Single-Cell RNA-Seq Reveals the Invasive Trajectory and Molecular Cascades Underlying Glioblastoma Progression

Background: Glioblastoma (GBM) is the most common and aggressive primary brain tumor, in which glioblastoma stem cells (GSCs) were identified to contribute to aggressive phenotypes and poor prognosis. However, the mechanism of GBM invasion remains largely unexplored. Methods: We investigated the various status and constructed a branched trajectory of GBM cells utilizing single-cell RNA-seq data. Then the molecular cascades and key factors underlying the trajectory were comprehensively analyzed. Findings: We revealed the existence of cells with high invasive potential in heterogeneous primary GBM tumors.
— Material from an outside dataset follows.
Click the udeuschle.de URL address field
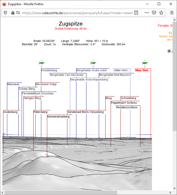The image size is (177, 195). coord(77,13)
We reconstructed a branched trajectory by pseudotemporal ordering of single tumor cells, in which the root showed GSC-like phenotype while the end displayed high invasive activity. We further determined a path reflecting glioblastoma progression, called the stem-to-invasion path. Along this path, cells showed incremental expressions of GBM invasion-associated signatures and diminishing expressions of glioblastoma stem cell markers. These findings were validated in an independent single-cell data set of GBM with 3589 cells. Through analyzing the molecular cascades underlying the path, we identify crucial factors controlling the achievement of invasive potential of tumor cells, including transcription factors and lncRNAs. Interpretation: Our work provides novel insights into GBM progression, especially the achievement of invasive potential in primary tumor cells, and support the cancer stem cell model, with valuable implications for GBM therapy. Funding: the National Natural Science Foundation of China, the China Postdoctoral Science Foundation, the Heilongjiang Postdoctoral Foundation, the Health Department Science Foundation of Heilongjiang Province and the Fundamental Research Funds for the Provincial Universities. Declaration of Interest: The authors declare that they have no competing interests.